Evidenced Based Lipid Treatment
Aggressive treatment with oral medication to lower your cholesterol based on the above evaluations is not intuitive medicine. It is not based on what a provider thinks or feels or an individual provider's personal experience, it is based on scientific evidence and it is called "evidenced-based medicine." From random control studies, evidence-based medicine teaches us the following about the treatment of cholesterol:
- Statin Therapy is safe -- Muscle symptoms should be monitored, CPK levels measured when clinically indicated and liver enzymes measured periodically.
- Patients with diabetes benefit significantly from statin therapy -- the same benefits were found in diabetes independent of the length of their disease, the control of blood sugar or the presence of hypertension.
- High-risk patients benefit from statin therapy regardless of baseline LDL-C levels -- the results of the HPS study extend cholesterol lowering benefits to patients who previously would not be considered candidates for therapy, notably those with LDL-C levels below current targets.
- Less emphasis should be placed on the actual lipid level and more consideration should be given to the cardiovascular risk profile of the patient.
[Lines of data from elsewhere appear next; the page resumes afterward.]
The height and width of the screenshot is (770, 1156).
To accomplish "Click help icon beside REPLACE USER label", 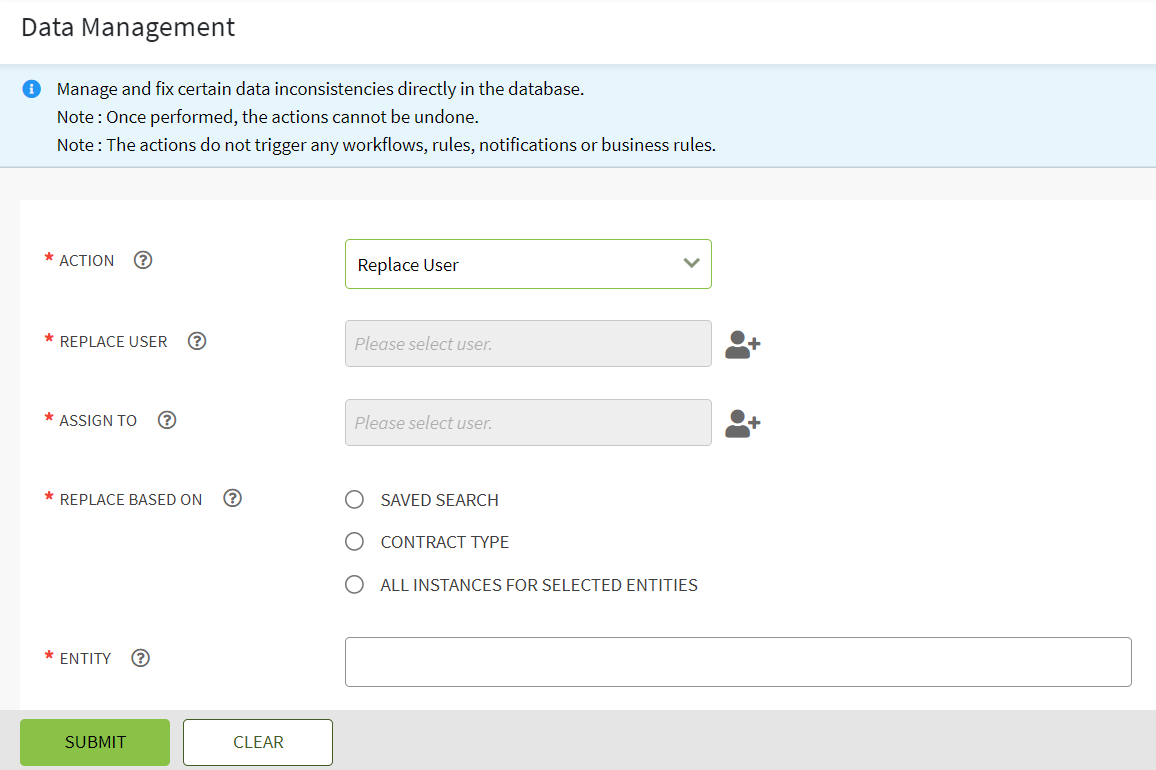I will click(x=197, y=341).
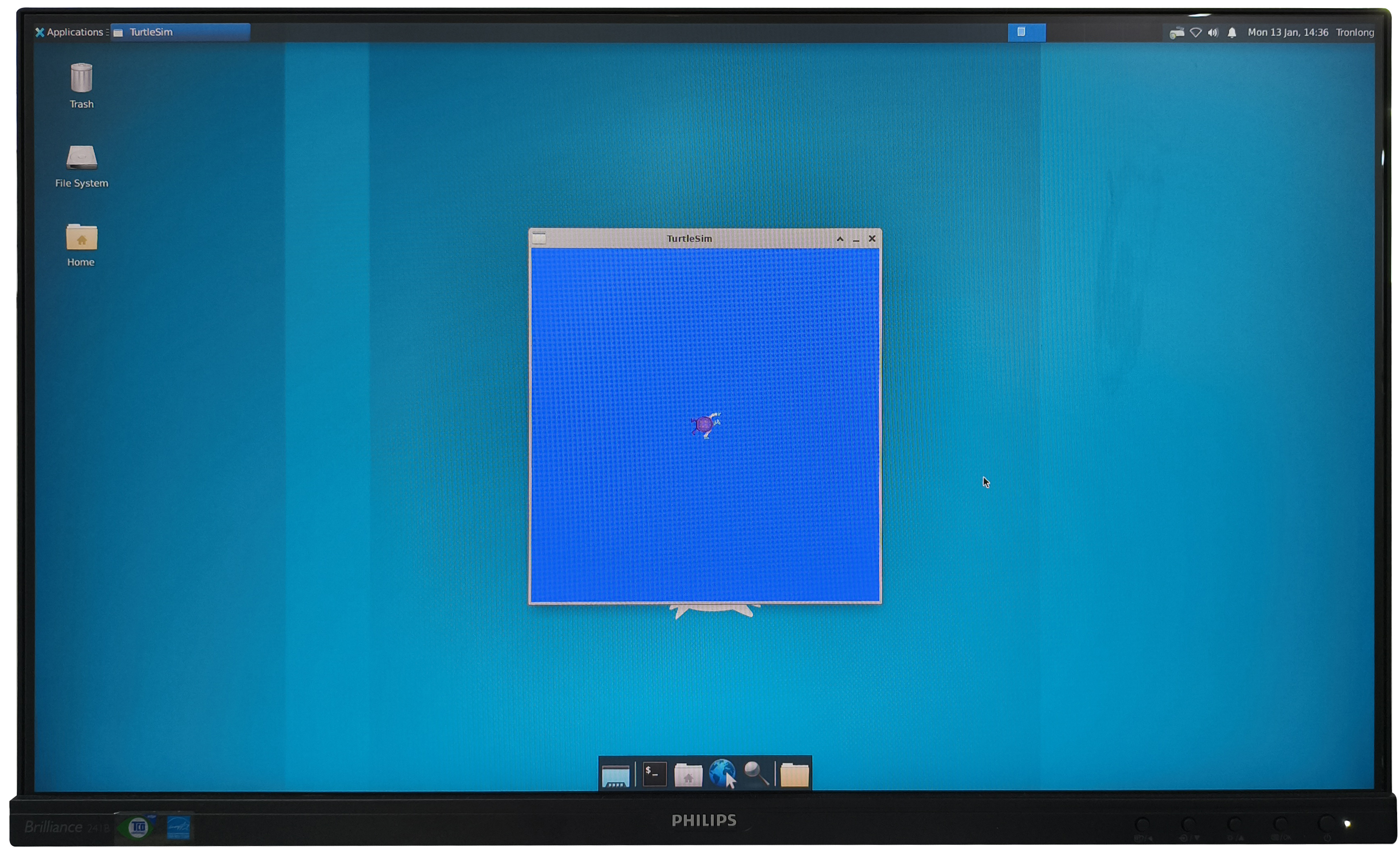Image resolution: width=1400 pixels, height=851 pixels.
Task: Open the notification bell icon
Action: [x=1231, y=33]
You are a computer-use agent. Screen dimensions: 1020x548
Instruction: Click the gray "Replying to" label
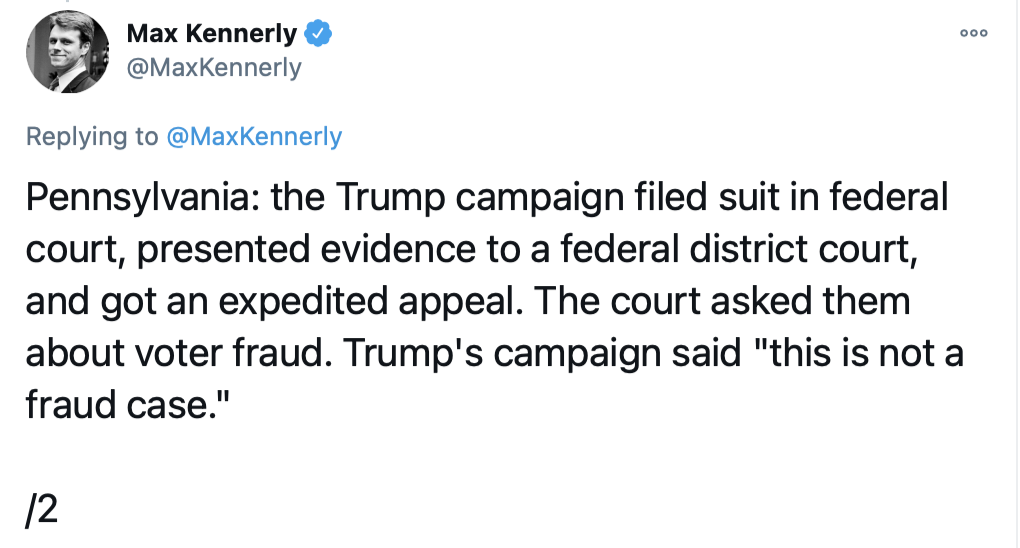pos(92,137)
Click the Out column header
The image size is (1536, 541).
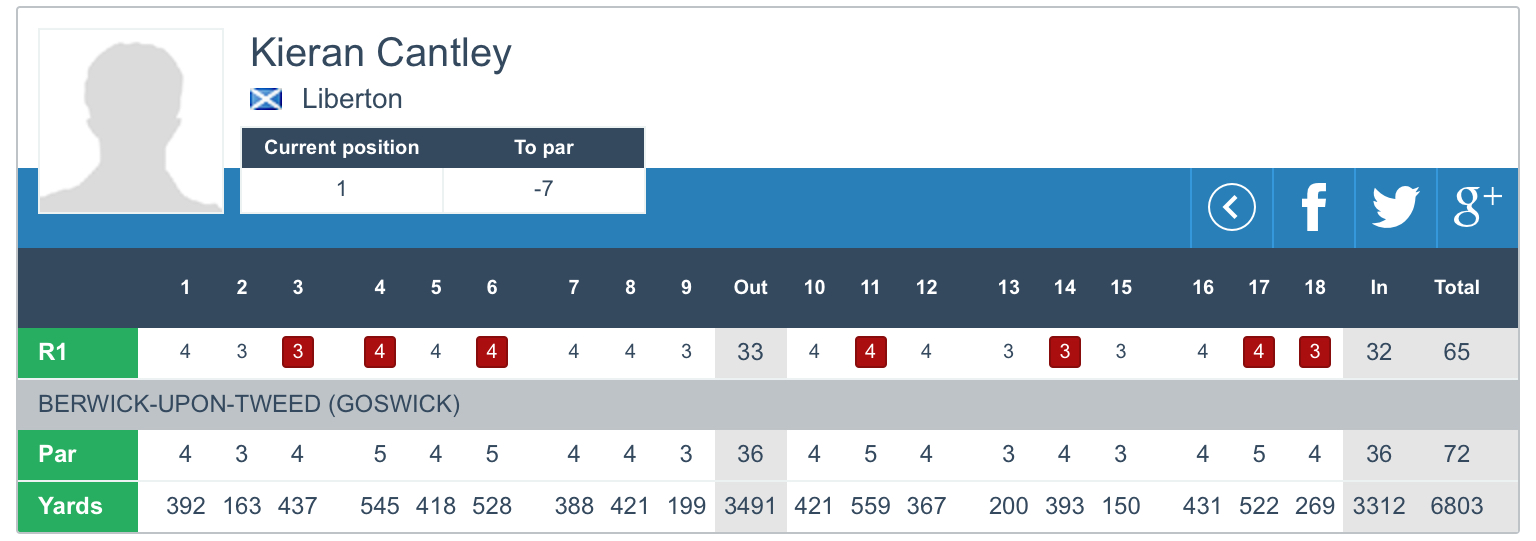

- The decision to start lipid-lowering therapy should be based on cardiovascular risk and anticipated benefits, rather than on lipid levels alone.
- HPS raises the possibility that the ideal LDL-C level is < 70 mg/dL in patients with atherosclerosis or diabetes.
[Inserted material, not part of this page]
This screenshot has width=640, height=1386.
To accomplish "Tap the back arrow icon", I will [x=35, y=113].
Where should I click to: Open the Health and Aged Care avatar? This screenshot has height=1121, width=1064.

- There is no cardiovascular risk reduction with antioxidant therapy in high-risk individuals
- Lowering cholesterol in individuals with baseline low cholesterol is safe
Conclusion
There is now ample evidence that cholesterol-lowering therapy with statins should be initiated in all high-risk groups, regardless of:
- Gender
- Age
- Presence of diabetes
- Baseline LDL-C levels.
SETMA and Evidence-based Lipid Treatment
After reading the above, you may wonder, "How can a healthcare provider possibly determine all of this without hours of time spent with a patient?" The answer is what SETMA calls "electronic patient management." SETMA has built the capacity within the NextGen EMR, which we utilize in our clinic, to quickly and easily calculate all seven of the above risk measures. This gives evidence-based guidance to the treatment of lipid abnormalities in our patients. The electronic calculation of all of these risk stratification measures takes less than one minute during a patient encounter. The risk scores are then displayed with evidenced-based recommendation for lowering the LDL, total cholesterol, triglycerides, Cholesterol/HDL ratio, and the Triglycerides/HDL ratio.
Ask your SETMA provider to show you your scores for each of these calculations and to recommend treatment based on those scores. Remember, it is your life and it is your health.